30 August, 2007

Crown Lands

Constitutional Discussions 22: Disposal of Crown Lands. Opportunities for official corruption by local administrators in a colonial setting are limited. The External Auditor reports to the Governor and the House of Assembly on the spending of public funds. He ensures that it is difficult, if not impossible, for senior government figures to dip their fingers into the public purse and remain undiscovered. There is thus an external check on waste of public monies. Not so in the case of public lands. There are no checks and balances when it comes to wheeling and dealing in public lands. This lack has long been a cause of public ferment and distrust in Anguilla. It is a subject on which several representations were forthcoming to the Constitutional and Electoral Reform Commission during the public discussions leading up to its August 2006 Report.

Section 75 of the Anguilla Constitution presently provides that the Governor is the person who signs legal instruments dealing with Crown land.
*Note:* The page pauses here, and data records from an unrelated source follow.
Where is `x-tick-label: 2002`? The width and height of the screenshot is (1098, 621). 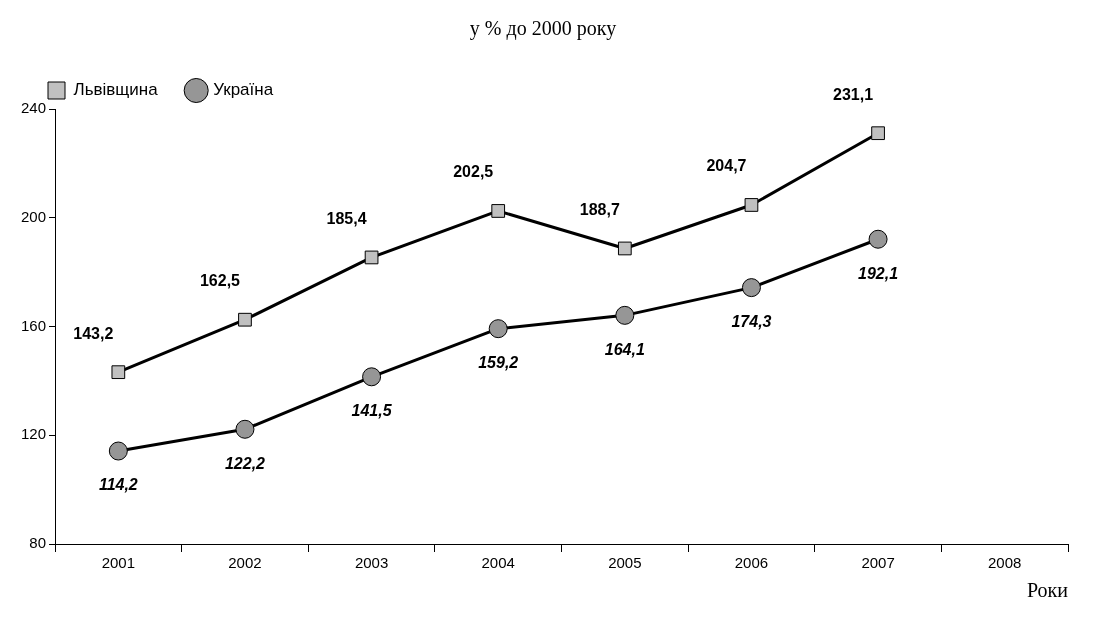 x-tick-label: 2002 is located at coordinates (245, 563).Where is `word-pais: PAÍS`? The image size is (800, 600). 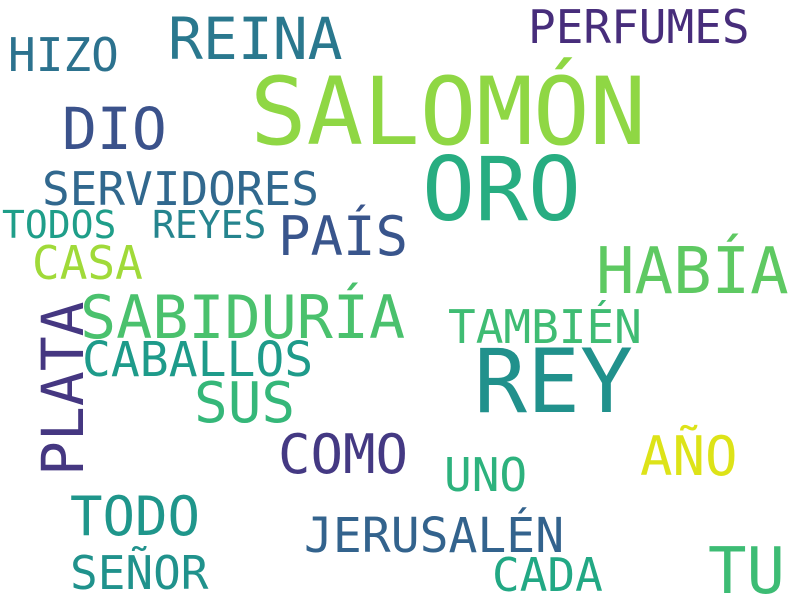 word-pais: PAÍS is located at coordinates (344, 236).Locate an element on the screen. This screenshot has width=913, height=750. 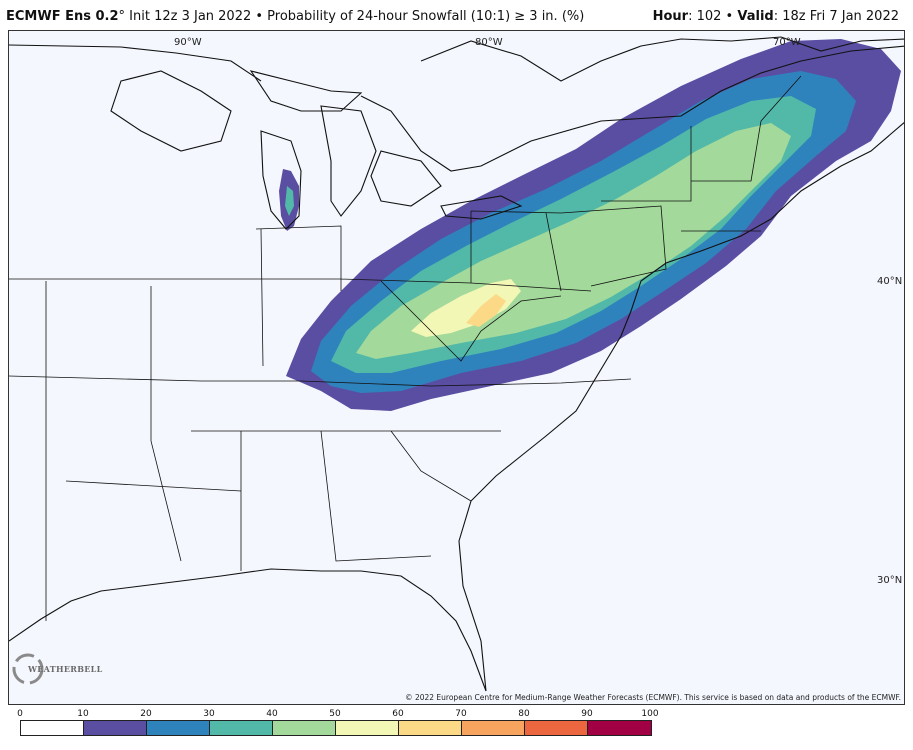
colorbar-tick-80: 80 is located at coordinates (524, 714).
He is obliged to do so on the advice of the Executive Council, or cabinet. This two-step strategy ensures some degree of control. Most Anguillians believe that is not sufficient. It does not give the Anguillian public the full assurance that it demands. A Governor will not be sufficiently aware of local affairs to be able to question a dealing that is inadvisable but that is being pressed on him by Cabinet. One suggestion for reform found wide acceptance. It was to require all dealings in Crown lands to be the subject of debate in the House of Assembly. This strategy would act as an additional control on wasteful dealing in public land. The fear of public exposure would limit the temptation to deal improperly in public lands. The Commission recommended at paragraph 162 of its Report that section 75 of the Constitution should be amended to provide that all future dealings in public lands in excess of one acre be required to be approved by a Resolution of the Assembly.

It is a matter for regret that both the supporters of Government and of the Opposition meeting in caucus at Limestone Bay Café disagreed with the recommendation of the Commission. They all preferred that the present provision remain as it is.

We are left to wonder why!

1 comment:

  1. I must repeat my earlier comment that a Constitution is not an agreement between the elected members and the British on how to govern us.

    It is an agreement of the people, subject to the approval of the Foreign Office, on how we consent to be governed. What do the elected members have to do with this and what authority do they have to intervene in our discussions with the British?

    It is an agreement on the way forward into the future. Elected members come and go. The world turns; the Constitution stands firm. There are some 13,000 of us. Each of us have one vote. There are 7 elected members. Their one vote is the same size as yours and mine.

    We elected them to manage our affairs for five years, not to push us around and tell us what's best for us. I'm tired of the arrogance that seems to go with public office in Anguilla.